> **The problem**
Repeat exactly, and only, the lines below starting at the line that contains "Task: Open Max J.'s profile avatar" and ending at the line that contains "has width=1032, height=481.", inclusive of both.

> **Information given**

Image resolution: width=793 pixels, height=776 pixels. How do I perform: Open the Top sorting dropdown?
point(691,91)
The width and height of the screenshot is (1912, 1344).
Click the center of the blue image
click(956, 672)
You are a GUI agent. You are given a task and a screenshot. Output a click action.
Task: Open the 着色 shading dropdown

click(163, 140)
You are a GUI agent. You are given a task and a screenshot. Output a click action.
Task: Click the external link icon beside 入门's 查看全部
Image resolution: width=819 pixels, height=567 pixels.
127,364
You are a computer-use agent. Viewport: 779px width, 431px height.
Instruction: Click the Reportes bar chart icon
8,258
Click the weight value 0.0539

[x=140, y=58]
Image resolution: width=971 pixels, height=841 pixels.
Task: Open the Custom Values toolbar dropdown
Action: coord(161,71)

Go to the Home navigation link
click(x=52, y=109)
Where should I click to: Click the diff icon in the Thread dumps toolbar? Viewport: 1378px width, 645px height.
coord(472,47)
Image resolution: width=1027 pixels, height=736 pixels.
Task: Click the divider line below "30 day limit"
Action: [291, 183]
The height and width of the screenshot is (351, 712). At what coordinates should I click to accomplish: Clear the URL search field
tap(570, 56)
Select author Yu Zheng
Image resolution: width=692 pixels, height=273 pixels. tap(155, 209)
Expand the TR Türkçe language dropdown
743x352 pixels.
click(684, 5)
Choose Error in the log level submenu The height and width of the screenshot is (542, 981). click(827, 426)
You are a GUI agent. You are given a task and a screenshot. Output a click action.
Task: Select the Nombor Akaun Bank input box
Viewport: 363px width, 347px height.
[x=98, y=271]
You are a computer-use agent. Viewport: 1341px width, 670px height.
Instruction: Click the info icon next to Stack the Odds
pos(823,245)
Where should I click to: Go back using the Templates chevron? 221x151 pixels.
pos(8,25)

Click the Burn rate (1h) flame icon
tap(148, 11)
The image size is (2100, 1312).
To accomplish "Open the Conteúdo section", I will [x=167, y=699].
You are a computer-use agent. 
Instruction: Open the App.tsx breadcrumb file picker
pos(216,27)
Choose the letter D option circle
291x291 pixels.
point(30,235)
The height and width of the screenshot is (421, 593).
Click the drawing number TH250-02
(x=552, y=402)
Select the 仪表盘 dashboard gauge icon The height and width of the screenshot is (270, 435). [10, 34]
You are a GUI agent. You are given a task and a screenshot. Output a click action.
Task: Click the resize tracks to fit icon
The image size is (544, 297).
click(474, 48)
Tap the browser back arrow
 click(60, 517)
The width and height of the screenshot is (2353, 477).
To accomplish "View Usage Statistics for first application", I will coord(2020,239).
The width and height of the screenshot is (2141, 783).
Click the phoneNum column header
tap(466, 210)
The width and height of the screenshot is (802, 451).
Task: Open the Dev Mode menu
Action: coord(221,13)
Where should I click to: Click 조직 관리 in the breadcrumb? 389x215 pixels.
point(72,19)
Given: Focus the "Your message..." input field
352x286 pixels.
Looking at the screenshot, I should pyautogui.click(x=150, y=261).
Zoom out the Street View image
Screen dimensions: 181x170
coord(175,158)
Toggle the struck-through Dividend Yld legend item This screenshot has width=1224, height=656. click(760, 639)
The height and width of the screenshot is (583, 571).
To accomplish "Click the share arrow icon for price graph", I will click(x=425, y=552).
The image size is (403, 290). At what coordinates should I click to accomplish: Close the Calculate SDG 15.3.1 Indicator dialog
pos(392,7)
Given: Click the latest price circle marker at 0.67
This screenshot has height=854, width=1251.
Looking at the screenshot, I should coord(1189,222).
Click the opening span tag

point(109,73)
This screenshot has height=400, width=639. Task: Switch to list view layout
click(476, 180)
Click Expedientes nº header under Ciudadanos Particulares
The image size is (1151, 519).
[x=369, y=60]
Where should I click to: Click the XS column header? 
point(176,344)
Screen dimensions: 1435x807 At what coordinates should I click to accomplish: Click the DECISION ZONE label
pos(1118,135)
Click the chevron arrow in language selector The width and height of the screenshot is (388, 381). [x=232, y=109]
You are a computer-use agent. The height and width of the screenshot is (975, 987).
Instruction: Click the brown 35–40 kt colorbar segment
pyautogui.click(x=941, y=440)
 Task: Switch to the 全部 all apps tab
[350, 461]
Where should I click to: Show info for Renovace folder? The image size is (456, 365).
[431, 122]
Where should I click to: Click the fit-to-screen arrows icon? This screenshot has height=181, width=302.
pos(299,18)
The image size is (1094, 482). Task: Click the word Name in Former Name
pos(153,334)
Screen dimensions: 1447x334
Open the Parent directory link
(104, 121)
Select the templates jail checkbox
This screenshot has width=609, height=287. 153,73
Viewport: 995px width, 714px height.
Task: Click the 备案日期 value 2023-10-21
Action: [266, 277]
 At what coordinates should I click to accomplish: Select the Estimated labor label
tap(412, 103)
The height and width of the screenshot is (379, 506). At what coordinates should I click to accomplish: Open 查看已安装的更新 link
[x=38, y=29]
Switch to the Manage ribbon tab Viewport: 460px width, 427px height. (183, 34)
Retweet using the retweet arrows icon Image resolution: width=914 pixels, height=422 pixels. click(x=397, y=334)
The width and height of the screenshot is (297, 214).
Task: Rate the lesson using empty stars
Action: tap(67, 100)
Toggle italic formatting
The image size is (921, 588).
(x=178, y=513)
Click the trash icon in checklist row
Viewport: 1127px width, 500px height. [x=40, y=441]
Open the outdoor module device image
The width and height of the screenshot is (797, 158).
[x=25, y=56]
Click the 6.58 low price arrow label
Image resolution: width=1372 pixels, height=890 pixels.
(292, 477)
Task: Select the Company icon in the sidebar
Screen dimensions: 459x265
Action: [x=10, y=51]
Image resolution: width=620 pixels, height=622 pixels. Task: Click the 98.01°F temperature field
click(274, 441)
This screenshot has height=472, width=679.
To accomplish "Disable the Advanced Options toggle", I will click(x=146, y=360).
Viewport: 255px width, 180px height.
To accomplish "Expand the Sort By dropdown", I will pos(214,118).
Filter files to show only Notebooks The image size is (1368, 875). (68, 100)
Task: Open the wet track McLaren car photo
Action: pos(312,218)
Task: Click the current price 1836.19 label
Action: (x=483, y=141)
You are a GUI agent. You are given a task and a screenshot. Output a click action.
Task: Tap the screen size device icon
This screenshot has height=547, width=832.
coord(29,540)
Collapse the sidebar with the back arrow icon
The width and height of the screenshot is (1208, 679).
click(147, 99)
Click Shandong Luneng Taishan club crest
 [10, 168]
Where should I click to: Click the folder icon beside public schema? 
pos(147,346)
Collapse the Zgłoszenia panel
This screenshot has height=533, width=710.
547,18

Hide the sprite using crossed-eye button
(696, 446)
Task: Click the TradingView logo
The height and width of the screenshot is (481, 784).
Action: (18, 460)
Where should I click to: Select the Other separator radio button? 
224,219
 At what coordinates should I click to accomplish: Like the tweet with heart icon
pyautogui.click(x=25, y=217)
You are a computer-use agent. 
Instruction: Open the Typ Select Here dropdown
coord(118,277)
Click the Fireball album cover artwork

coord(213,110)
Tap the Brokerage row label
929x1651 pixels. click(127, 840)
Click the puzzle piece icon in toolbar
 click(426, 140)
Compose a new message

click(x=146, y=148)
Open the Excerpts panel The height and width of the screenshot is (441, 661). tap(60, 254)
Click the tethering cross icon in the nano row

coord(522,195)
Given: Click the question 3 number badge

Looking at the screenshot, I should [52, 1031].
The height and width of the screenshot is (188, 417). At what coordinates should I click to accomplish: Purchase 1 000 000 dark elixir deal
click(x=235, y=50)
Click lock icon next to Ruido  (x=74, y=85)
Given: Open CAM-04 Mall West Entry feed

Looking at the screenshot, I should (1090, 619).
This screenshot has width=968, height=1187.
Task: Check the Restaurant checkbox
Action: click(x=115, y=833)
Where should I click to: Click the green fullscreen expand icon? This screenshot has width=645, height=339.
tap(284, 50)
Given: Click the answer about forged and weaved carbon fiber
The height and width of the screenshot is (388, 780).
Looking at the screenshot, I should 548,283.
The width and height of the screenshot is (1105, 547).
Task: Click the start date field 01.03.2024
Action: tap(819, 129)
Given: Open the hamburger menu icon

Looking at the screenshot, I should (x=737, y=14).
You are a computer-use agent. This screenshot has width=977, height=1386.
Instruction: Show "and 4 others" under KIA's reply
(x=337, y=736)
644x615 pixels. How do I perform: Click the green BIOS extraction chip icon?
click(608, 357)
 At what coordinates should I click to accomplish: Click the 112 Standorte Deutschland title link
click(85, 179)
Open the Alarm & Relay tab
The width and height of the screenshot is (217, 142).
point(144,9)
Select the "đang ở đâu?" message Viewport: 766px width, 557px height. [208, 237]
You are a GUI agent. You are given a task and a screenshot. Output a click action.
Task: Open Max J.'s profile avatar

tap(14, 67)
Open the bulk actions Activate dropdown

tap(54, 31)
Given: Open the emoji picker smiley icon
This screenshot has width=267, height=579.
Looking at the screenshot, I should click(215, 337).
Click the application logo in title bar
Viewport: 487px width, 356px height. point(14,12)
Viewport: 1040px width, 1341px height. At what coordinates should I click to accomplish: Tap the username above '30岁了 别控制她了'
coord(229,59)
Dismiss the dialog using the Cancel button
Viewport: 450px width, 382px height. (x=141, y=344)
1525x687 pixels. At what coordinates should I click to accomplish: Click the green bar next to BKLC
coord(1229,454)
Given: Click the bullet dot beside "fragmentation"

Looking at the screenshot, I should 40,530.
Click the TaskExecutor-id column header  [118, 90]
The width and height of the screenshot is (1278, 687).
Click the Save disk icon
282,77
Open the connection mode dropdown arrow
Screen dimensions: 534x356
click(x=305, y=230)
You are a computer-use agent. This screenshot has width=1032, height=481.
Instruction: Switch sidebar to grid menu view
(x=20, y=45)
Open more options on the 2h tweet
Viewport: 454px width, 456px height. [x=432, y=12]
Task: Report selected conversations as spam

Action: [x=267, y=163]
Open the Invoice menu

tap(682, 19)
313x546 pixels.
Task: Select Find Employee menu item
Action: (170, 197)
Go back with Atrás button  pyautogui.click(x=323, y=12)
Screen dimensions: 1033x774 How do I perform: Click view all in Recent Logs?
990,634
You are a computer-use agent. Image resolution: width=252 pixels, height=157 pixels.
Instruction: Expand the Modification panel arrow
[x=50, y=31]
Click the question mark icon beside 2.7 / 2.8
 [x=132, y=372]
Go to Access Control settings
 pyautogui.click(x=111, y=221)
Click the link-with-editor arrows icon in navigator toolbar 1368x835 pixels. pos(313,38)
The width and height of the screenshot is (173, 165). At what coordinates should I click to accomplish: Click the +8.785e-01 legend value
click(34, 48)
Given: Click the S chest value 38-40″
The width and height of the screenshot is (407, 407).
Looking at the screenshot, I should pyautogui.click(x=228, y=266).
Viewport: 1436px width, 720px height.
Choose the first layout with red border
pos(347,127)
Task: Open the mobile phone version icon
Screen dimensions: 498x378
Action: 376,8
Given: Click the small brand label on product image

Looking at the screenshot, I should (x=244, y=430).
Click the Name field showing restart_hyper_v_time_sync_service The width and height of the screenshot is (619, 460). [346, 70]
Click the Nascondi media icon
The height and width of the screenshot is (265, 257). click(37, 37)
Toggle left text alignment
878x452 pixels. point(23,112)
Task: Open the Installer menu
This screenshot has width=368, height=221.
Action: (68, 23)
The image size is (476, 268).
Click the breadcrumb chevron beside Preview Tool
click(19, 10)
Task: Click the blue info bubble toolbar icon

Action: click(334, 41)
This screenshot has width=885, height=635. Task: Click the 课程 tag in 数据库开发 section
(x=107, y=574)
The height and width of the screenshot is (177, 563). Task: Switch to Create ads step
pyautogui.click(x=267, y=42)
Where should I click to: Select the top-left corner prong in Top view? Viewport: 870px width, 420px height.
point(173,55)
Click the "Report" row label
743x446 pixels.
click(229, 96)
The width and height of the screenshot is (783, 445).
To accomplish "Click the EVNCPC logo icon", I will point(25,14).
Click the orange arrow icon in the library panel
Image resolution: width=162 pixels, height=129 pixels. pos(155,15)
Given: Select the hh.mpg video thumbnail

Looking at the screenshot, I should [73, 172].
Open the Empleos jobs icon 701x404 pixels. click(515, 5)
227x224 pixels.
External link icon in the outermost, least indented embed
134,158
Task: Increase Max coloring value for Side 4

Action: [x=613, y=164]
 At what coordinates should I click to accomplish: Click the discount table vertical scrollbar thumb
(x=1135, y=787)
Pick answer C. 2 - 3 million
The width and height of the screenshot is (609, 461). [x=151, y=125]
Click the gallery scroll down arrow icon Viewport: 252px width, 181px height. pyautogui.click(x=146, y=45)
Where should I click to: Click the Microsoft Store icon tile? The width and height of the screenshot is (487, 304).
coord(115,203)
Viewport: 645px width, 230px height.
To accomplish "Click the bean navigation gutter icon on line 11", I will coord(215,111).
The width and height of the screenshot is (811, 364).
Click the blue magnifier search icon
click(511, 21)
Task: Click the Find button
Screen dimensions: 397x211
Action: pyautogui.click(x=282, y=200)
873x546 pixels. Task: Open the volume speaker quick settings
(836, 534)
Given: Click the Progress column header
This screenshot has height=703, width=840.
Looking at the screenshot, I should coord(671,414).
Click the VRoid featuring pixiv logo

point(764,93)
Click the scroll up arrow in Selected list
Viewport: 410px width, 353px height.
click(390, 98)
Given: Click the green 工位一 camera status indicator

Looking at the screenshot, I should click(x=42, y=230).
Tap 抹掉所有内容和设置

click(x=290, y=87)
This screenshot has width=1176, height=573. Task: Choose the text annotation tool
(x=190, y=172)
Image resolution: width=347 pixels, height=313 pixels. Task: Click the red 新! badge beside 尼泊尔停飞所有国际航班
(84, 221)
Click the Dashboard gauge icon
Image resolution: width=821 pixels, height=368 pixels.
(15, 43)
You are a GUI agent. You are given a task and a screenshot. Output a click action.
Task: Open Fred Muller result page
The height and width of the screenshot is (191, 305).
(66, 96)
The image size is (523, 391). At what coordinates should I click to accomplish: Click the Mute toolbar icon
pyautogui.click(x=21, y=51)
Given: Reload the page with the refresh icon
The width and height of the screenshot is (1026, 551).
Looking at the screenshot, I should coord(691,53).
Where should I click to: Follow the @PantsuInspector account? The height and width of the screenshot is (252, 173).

> **The answer**
Task: Open Max J.'s profile avatar

tap(14, 67)
Open the bulk actions Activate dropdown

tap(54, 31)
Given: Open the emoji picker smiley icon
This screenshot has width=267, height=579.
Looking at the screenshot, I should click(215, 337).
Click the application logo in title bar
Viewport: 487px width, 356px height. point(14,12)
Viewport: 1040px width, 1341px height. At what coordinates should I click to accomplish: Tap the username above '30岁了 别控制她了'
coord(229,59)
Dismiss the dialog using the Cancel button
Viewport: 450px width, 382px height. (x=141, y=344)
1525x687 pixels. At what coordinates should I click to accomplish: Click the green bar next to BKLC
coord(1229,454)
Given: Click the bullet dot beside "fragmentation"

Looking at the screenshot, I should 40,530.
Click the TaskExecutor-id column header  [118, 90]
The width and height of the screenshot is (1278, 687).
Click the Save disk icon
282,77
Open the connection mode dropdown arrow
Screen dimensions: 534x356
click(x=305, y=230)
You are a computer-use agent. This screenshot has width=1032, height=481.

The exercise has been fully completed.